Een man die in 2013 een bemiddelingsbureau voor de kinderopvang oprichtte heeft terecht navorderingsaanslagen over 2013 en 2014 opgelegd gekregen waarbij de eerder toegepaste ondernemersaftrek door de fiscus werd teruggedraaid, oordeelde het gerechtshof Den Haag onlangs.
Met zijn eenmanszaak deed de man in 2013 en 2014 aanspraak op de zelfstandigenaftrek, de startersaftrek en de MKB-winstvrijstelling. Zijn bedrijf stond van 16 september 2014 tot en met 25 mei 2015 ingeschreven in het Landelijk Register Kinderopvang. De onderneming werd per 4 maart 2016 beëindigd en op 1 september 2019 uitgeschreven uit het handelsregister. Zijn echtgenote is gastouder en exploiteert een buitenschoolse opvang (BSO).
Voor het jaar 2013 gaf de man een belastbaar inkomen uit werk en woning op van € 8.290 negatief en voor het jaar 2014 van nihil. Daarbij gaf hij de inkomsten uit het bemiddelingsbureau aan als winst uit onderneming. De aanslagen werden conform de aangiften opgelegd.

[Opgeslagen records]
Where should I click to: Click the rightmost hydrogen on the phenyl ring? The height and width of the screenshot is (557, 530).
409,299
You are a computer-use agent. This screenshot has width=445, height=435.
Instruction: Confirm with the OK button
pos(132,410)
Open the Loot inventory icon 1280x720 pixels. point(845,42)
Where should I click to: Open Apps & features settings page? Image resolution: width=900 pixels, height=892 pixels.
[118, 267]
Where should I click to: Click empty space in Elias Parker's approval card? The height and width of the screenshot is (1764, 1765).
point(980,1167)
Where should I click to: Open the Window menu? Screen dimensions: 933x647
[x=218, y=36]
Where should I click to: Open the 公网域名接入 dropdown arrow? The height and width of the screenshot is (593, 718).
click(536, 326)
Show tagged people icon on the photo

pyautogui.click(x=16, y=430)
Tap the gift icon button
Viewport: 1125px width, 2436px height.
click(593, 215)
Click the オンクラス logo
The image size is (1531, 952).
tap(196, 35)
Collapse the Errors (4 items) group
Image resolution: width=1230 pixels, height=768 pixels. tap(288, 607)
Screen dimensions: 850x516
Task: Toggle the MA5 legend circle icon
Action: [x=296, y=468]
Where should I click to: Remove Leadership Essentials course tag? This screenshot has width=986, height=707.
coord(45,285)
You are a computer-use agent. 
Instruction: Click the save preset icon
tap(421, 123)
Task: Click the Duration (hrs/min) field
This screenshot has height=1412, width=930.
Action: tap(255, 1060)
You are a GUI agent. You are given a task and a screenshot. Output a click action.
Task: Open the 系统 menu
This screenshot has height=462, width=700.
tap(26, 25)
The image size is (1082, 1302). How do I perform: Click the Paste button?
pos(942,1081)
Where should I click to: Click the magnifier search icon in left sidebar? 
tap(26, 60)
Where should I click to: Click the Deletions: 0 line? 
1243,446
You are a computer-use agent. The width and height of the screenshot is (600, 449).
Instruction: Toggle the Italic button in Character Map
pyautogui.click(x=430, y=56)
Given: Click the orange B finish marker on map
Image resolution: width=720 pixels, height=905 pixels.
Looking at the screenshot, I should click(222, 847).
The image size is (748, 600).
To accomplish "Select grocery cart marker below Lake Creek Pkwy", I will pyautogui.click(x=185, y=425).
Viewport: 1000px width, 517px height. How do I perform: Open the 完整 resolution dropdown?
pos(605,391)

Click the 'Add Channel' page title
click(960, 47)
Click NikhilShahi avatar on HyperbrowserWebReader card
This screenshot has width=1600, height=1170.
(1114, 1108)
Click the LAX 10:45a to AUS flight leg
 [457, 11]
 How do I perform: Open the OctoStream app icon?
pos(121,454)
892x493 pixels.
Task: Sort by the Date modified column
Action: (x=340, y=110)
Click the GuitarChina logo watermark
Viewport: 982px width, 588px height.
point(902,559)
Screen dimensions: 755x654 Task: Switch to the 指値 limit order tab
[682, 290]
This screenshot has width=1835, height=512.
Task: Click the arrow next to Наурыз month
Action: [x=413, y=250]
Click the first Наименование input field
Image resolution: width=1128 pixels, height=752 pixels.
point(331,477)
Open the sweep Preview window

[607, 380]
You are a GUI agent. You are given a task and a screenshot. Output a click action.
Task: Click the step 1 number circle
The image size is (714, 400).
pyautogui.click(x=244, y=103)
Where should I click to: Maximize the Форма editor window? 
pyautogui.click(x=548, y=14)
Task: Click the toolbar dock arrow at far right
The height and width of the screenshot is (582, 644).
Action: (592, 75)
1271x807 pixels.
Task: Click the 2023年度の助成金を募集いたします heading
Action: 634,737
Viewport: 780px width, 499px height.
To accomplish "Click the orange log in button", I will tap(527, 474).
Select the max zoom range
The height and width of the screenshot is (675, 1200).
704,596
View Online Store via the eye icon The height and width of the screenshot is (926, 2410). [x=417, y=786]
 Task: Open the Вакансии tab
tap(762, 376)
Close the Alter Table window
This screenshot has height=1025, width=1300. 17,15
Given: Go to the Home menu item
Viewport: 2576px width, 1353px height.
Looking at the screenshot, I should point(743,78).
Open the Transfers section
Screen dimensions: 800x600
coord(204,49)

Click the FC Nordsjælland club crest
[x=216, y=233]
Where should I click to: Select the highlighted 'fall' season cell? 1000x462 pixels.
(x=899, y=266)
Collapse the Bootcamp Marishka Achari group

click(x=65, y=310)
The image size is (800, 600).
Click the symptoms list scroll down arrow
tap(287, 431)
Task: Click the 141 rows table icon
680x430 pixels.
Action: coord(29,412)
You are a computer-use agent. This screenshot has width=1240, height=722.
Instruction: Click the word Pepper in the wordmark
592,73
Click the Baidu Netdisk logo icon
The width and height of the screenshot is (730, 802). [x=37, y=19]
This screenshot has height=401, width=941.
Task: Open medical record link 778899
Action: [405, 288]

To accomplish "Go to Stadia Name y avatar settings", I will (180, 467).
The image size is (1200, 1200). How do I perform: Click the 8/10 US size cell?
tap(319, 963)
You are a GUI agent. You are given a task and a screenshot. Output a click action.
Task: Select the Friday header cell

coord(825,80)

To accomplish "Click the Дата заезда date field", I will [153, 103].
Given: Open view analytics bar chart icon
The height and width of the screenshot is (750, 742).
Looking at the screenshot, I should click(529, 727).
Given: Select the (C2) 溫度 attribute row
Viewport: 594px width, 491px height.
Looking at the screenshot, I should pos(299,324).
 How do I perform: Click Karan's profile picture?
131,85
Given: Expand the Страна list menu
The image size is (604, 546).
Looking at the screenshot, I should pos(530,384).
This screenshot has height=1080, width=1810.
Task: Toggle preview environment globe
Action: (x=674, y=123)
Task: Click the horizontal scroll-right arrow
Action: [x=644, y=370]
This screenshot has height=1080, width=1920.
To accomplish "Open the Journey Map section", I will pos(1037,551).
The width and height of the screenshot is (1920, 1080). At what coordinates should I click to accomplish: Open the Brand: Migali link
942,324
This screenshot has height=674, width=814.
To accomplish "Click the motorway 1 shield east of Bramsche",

• [Opdrachten]
**a)** Geef letterlijk het stuk uit de tekst over de navorderingsaanslagen weer dat begint bij "Met zijn eenmanszaak" en eindigt bij "de aangiften opgelegd.".
**b)** Geef het vervolg van de tekst over de navorderingsaanslagen, te beginnen na de laatste zin ervan.
De records staan los van de tekst over de navorderingsaanslagen.

• [Genummerde antwoorden]
**a)**
Met zijn eenmanszaak deed de man in 2013 en 2014 aanspraak op de zelfstandigenaftrek, de startersaftrek en de MKB-winstvrijstelling. Zijn bedrijf stond van 16 september 2014 tot en met 25 mei 2015 ingeschreven in het Landelijk Register Kinderopvang. De onderneming werd per 4 maart 2016 beëindigd en op 1 september 2019 uitgeschreven uit het handelsregister. Zijn echtgenote is gastouder en exploiteert een buitenschoolse opvang (BSO).
Voor het jaar 2013 gaf de man een belastbaar inkomen uit werk en woning op van € 8.290 negatief en voor het jaar 2014 van nihil. Daarbij gaf hij de inkomsten uit het bemiddelingsbureau aan als winst uit onderneming. De aanslagen werden conform de aangiften opgelegd.

**b)**
Na een boekenonderzoek concludeert de fiscus dat de man in 2013 en 2014 geen onderneming heeft gedreven. De inspecteur merkt de inkomsten uit het bemiddelingsbureau aan als belastbaar resultaat uit overige werkzaamheden en corrigeert het aangegeven inkomen met de door de man in aanmerking genomen ondernemingsfaciliteiten. Vervolgens worden navorderingaanslagen opgelegd. In hoger beroep is onder andere in geschil of de navorderingsaanslagen over de jaren 2013 en 2014 terecht zijn opgelegd.
Het Hof oordeelt dat dat inderdaad het geval is. Bij al zijn activiteiten werkte de man namelijk alleen voor zijn echtgenote, concludeert het Hof. Feiten en omstandigheden die inzicht zouden kunnen geven in de duurzaamheid en de omvang van de werkzaamheden, de omvang van de brutobaten en de winstverwachting heeft de man volgens het Hof nauwelijks gesteld, laat staan aannemelijk gemaakt.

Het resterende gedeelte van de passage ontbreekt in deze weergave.